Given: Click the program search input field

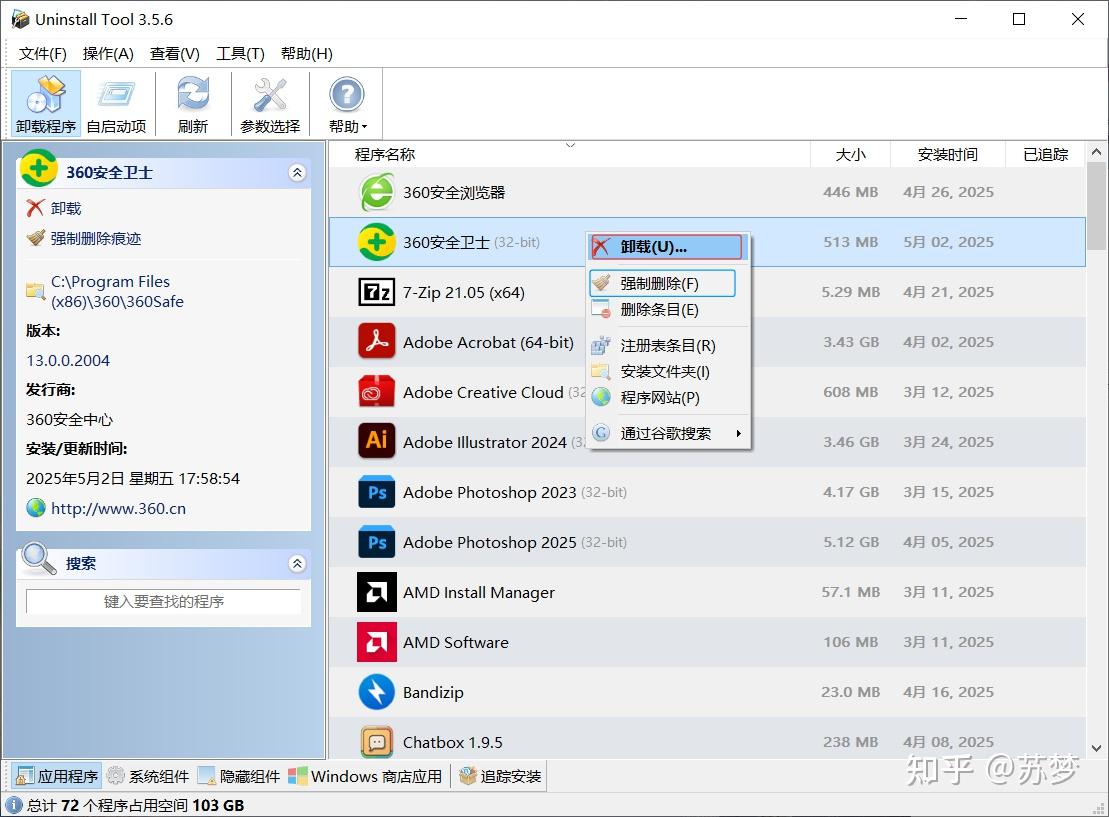Looking at the screenshot, I should click(x=163, y=601).
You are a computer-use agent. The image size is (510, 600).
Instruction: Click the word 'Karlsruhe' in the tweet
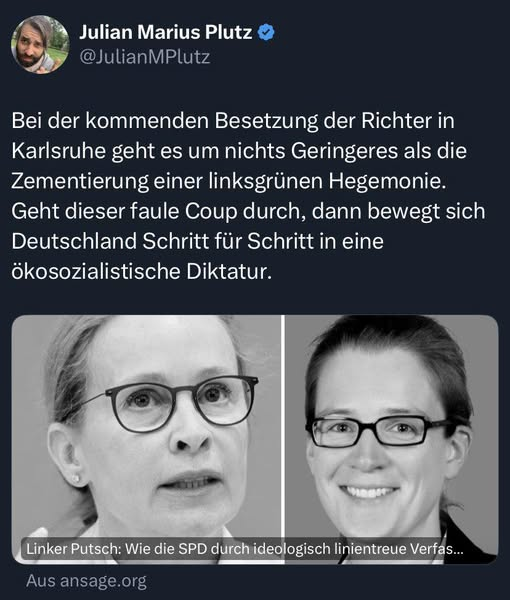click(59, 151)
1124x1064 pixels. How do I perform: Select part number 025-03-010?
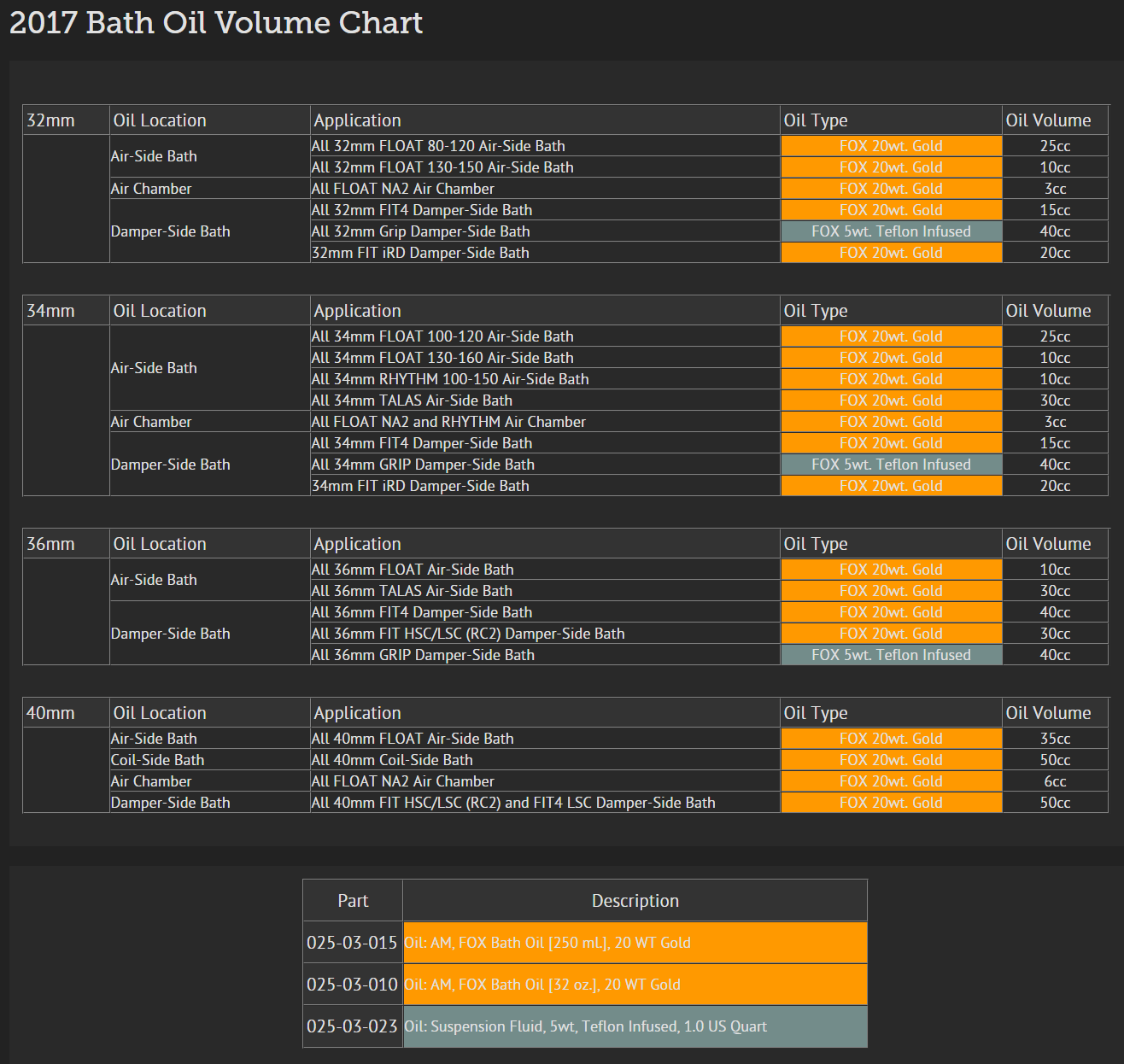tap(352, 985)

#### WHAT THE EXERCISE ASKS:
Give back every line of the material above word for word, leaving out the pictures.

#### ANSWER FOR THIS EXERCISE:
Given: Click the program search input field

Looking at the screenshot, I should click(x=163, y=601).
You are a computer-use agent. The image size is (510, 600).
Instruction: Click the word 'Karlsruhe' in the tweet
click(59, 151)
1124x1064 pixels. How do I perform: Select part number 025-03-010?
tap(352, 985)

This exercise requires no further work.